At Organic Development, we’re pretty familiar with content curation and we will be publishing some more posts on the subject in the coming months. We’re also sponsoring the forthcomingLikeMinds Conference, which will be taking place on the 28th and 29th of October 2010. It would be great to see you there.
LikeMinds 2010 looks at how media is changing right now, and how curation is becoming the way to build long term value with markets through social media. To get regular updates, follow@WeAreLikeMinds on Twitter.
In the mean time, we’ve produced this handy table to help you get to grips with idea of content curation and how it differs from content creation:
What is it?
Content creation is the production of web content such as videos, photos, animations, music and articles. Creators use the Internet as a distribution tool for the content they produce.
Content curation is the human act of filtering online content. Much like a museum curator, an online curator unearths things that he or she thinks would be interesting or valuable to a larger audience and shares them. It’s important not to get curation confused with aggregation, which uses algorithms to filter content instead of human brains.
Why do it?
Creators agree with the much-used media saying “Content is King”. They say that without daily generation of new, exciting content, the web would be nothing more than a cyclical system churning out stale, recycled content.
Curators say that there is already enough content being produced on the net, and it’s got to a stage where we are overloaded with new information. In other words, the online world is too noisy.We need to develop and use effective filtration platforms to make it easier to find and organise relevant content.
1. Creators are empowered. They have the creative freedom to produce almost anything and show it off to a vast number of other people.
2. Creators can reap the rewards of producing popular content by charging for subscriptions or selling advertising space.
1. It saves users time. They don’t have to go trawling the web for things they want because it’s all neatly presented for them in one place.
2. Potentially, curation can add value to content by attracting more viewers to the original creator.

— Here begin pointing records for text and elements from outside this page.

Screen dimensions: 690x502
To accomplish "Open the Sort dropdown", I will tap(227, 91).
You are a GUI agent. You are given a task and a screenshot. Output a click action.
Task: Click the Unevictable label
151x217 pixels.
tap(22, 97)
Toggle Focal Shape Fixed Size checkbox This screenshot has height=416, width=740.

1. Because anyone can create anything, there is no quality control system in place. This means that for every funny, insightful or meaningful piece of content we come across, there are thousands more that are irrelevant, boring, pointless or offensive.

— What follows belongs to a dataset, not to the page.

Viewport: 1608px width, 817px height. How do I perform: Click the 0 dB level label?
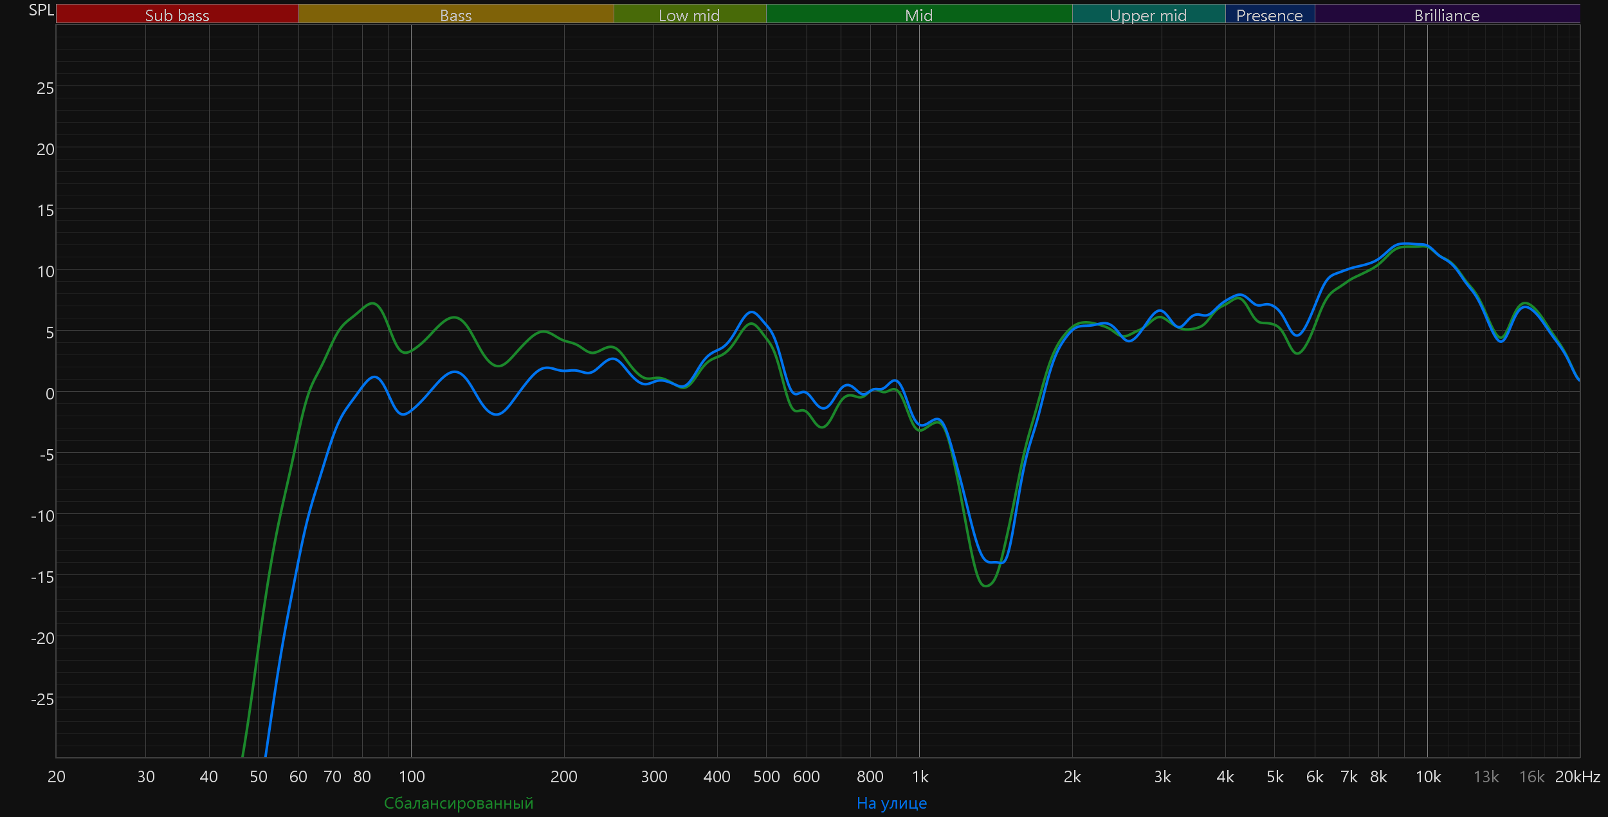(50, 394)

1. There are no real rules governing curation. If the curators do not come to a financial arrangement with the creators (and they rarely do), then it’s likely the creators will lose out.
2. It can negatively affect content creation. Creators may switch to curation because it involves (arguably) less effort.
So should I create or curate?
Well, there’s no easy answer. It’s clear that content curation is big business (60% of YouTube’s traffic comes from embedded players) and it’s here to stay. However, that shouldn’t put people off of creating new stuff.
Creation and curation are vital parts of the entire online media process, and users shouldn’t have to choose between them because the concepts aren’t mutually exclusive.
Do both. Create AND curate to your heart’s content. That way you’ll engage with your audience and enhance user experience.